Grammar, generative

Chomsky grammar

A type of formal grammar (cf. Grammar, formal); actually it is a special case of a Post calculus (see Post canonical system). A systematic study of this grammar was begun in the 1950s by N. Chomsky, who pointed out its applications to linguistics and isolated the classes of generative grammars which are most important to applications — context-sensitive grammars, context-free grammars, regular grammars (cf. Grammar, context-sensitive; Grammar, context-free; Grammar, regular). These classes proved to be especially interesting from the mathematical point of view.

A generative grammar is an ordered quadruple $\Gamma = \langle V, W, I, R \rangle$, where $V$ and $W$ are disjoint finite sets, known, respectively, as the terminal and non-terminal alphabets, or dictionaries (their elements are called, respectively, terminal, or basic, and non-terminal, or auxiliary, symbols), $I$ is an element of $W$ called the initial symbol, and $R$ is a finite set of rules of the form $\phi \rightarrow \psi$, where $\phi$ and $\psi$ are strings (words, cf. Word) over the alphabet $V \cup W$ and $\rightarrow$ forms no part of $V \cup W$; $R$ is called the scheme of the grammar. If two strings $\xi$ and $\eta$ can be represented as, respectively, $\xi = \chi _ {1} \phi \chi _ {2}$, $\eta = \chi _ {1} \psi \chi _ {2}$, where $\phi \rightarrow \psi$ is one of the rules of $\Gamma$, then one says that $\eta$ is directly derivable from $\xi$ in $\Gamma$( denoted by $\xi \Rightarrow _ \Gamma \eta$ or $\xi \Rightarrow \eta$). A sequence of strings $( \omega _ {0} \dots \omega _ {n} )$ is said to be a derivation of $\omega _ {n}$ from $\omega _ {1}$ in $\Gamma$ if for all $i$, $1 \leq i \leq n$, $\omega _ {i-} 1 \Rightarrow _ \Gamma \omega _ {i}$; the number $n$ is the length of the derivation. A derivation is said to be complete if $\omega _ {0} = I$ and $\omega _ {n}$ does not contain non-terminal symbols. If there exists a derivation of a string $\eta$ from a string $\xi$ in $\Gamma$, then $\eta$ is said to be derivable from $\xi$ in $\Gamma$. The set of strings in the terminal alphabet that are derivable in $\Gamma$ from $I$ is said to be the language generated by the grammar $\Gamma$( denoted by $L ( \Gamma )$). Two generative grammars are equivalent if they generate the same language. The class of languages generated by all possible generative grammars coincides with the class of recursively-enumerable sets of strings.
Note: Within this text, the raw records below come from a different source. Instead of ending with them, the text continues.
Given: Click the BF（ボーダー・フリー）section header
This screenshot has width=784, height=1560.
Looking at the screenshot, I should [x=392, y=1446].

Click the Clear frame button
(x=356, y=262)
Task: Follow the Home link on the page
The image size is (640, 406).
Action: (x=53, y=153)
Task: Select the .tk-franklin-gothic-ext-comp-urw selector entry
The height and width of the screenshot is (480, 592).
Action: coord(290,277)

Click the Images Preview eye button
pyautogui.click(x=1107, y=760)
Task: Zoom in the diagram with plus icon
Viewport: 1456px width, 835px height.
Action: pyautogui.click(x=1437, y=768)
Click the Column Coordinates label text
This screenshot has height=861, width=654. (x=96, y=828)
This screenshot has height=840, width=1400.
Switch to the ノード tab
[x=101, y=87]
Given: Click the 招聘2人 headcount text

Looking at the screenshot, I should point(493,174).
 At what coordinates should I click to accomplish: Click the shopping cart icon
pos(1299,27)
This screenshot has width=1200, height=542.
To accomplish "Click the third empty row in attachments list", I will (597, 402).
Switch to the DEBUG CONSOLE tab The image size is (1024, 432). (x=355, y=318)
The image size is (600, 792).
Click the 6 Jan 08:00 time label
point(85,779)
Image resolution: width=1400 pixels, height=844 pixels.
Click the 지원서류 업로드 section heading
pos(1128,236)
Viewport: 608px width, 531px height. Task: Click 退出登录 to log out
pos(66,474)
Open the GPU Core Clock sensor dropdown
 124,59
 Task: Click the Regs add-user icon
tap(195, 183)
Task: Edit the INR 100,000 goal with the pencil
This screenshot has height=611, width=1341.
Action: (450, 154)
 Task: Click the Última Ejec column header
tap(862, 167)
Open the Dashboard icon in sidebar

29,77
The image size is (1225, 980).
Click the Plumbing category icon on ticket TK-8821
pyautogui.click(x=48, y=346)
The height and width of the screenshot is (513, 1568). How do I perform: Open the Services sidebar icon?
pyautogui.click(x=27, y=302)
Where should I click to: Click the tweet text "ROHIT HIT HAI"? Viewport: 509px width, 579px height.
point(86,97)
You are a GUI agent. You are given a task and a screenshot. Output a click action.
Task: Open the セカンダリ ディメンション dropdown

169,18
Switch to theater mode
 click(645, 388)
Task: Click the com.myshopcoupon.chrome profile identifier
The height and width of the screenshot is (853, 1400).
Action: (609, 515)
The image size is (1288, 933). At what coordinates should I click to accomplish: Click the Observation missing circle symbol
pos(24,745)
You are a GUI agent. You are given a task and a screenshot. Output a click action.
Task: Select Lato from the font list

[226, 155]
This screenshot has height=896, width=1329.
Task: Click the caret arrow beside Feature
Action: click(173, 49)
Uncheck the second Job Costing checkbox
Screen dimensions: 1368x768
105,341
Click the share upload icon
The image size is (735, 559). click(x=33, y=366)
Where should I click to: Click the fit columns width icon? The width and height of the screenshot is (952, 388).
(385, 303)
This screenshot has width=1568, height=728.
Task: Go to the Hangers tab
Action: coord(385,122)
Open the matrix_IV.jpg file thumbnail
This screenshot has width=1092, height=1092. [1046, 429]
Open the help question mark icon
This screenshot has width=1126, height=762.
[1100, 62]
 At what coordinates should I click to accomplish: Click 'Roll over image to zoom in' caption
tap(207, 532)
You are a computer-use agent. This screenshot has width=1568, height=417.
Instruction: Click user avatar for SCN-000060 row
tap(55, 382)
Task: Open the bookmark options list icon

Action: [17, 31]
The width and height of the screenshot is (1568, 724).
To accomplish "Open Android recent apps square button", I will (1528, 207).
The so-called complexity functions, the most important ones being time complexity and space complexity, are used to estimate the complexity of a derivation in generative grammars. The time complexity of a grammar $\Gamma$ is a function $\tau _ \Gamma ( n)$ of a natural argument, the value of which for each $n$ is equal to the smallest number $k$ having the following property: For any string $x \in L ( \Gamma )$ such that $| x | \leq n$( where $| x |$ is the length of $x$) there exists a derivation $D$ of this chain from the initial symbol of $\Gamma$ with length at most $k$; if there are no strings $x$ such that $x \in L ( \Gamma )$ and $| x | \leq n$, then $\tau _ \Gamma ( n) = 0$. The space complexity $\sigma _ \Gamma ( n)$ of the grammar $\Gamma$ is defined in an analogous manner by replacing the length of a derivation $D = ( \omega _ {0} \dots \omega _ {s} )$ by the greatest length of the strings $\omega _ {i}$, $i = 0 \dots s$.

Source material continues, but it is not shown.